I have tried to convince Anirban to continue writing about this, he is too busy. I am not that busy, but I start to feel a little hard in explain all these. I will try my best. Before we describe the complicated system, we still have some basic ideas to clarify. This time, it is the difference between the PSTN and SIP phone.

PSTN (public switched telephone network) is the world's collection of interconnected voice-oriented public telephone networks, both commercial and government-owned. The feature of this phone comparing to VoIP phone is the inefficiency of the use of wires. When a phone call is connected, the wire transfer of the voice between two users at either ends will occupy the entire wire connecting them. On the contrary, VoIP involves sending voice information in digital form in discrete packets which allows lots of packets to share parts of their routes along the same wire.

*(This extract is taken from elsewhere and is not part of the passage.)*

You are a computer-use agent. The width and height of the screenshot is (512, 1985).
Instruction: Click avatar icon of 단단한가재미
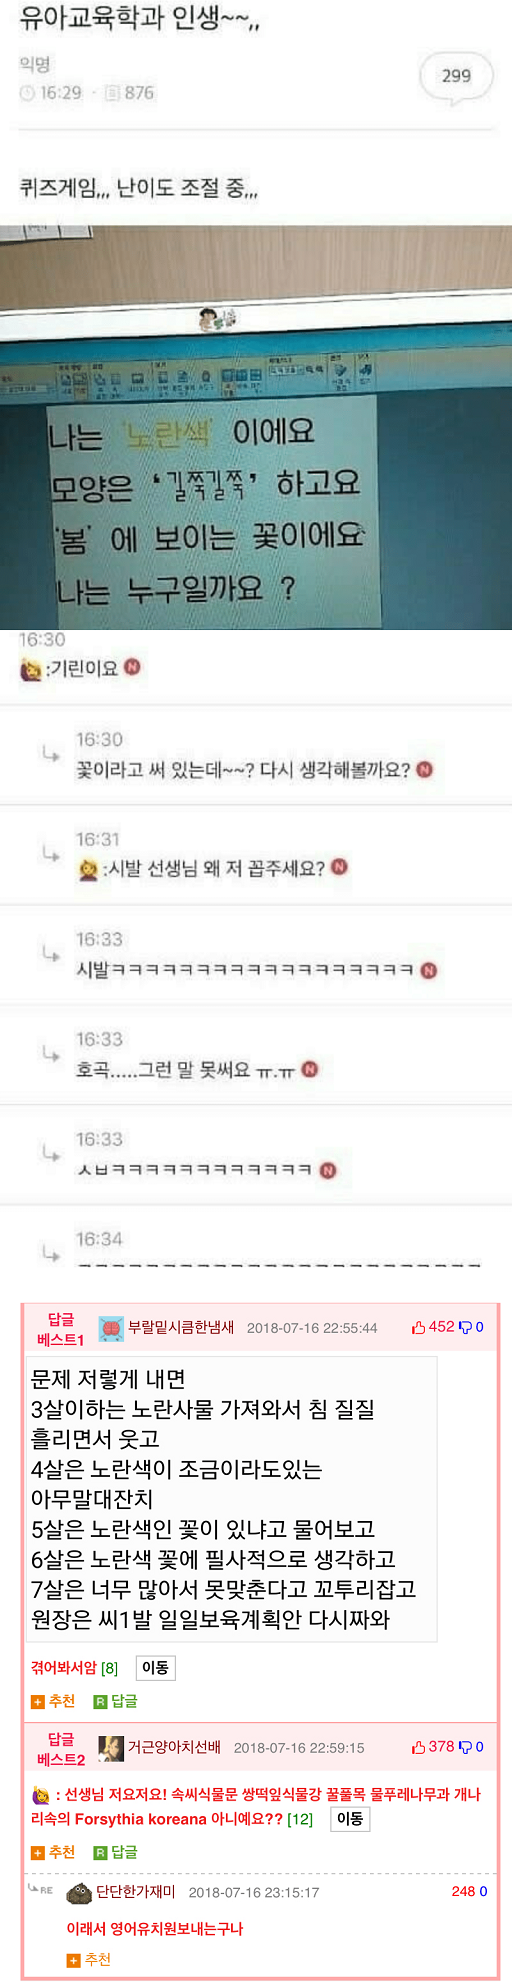[79, 1892]
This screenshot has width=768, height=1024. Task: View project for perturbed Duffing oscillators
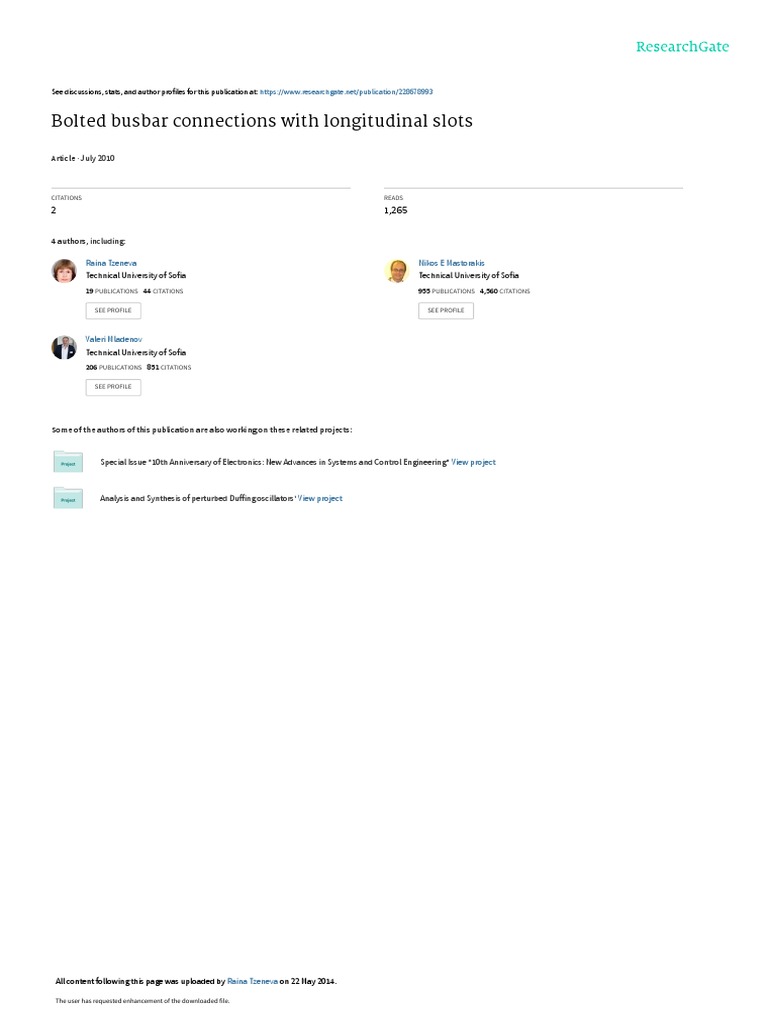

SIP is an open standard for VoIP technology, which is like SMTP for email communication. We all know about SKYPE, but in fact SKYPE built their system on a proprietary protocol instead of SIP open standard. As a result, SKYPE can only work within its individual client. And SIP based network can be connected with users out of the box, since most of the hardware development are following the open standard, and they are able to exchange in the future. This is how the SIP based VoIP network can also be connected with the PSTN network. (Skype can also do this at the moment, but it involves a fee for the calls. For SIP based phones, you can easily find free services.)

So, what the VoIP technology does, is to let the internet carrying voice signals, and also possible to connect to the existing PSTN network. Every PSTN has a number, so VoIP also needs a number to communicate with it. If you want others to reach you, you should have a number that everyone can dial using their home regular PSTN phone. Where and why can you get a free PSTN number, let's keep it for the next time.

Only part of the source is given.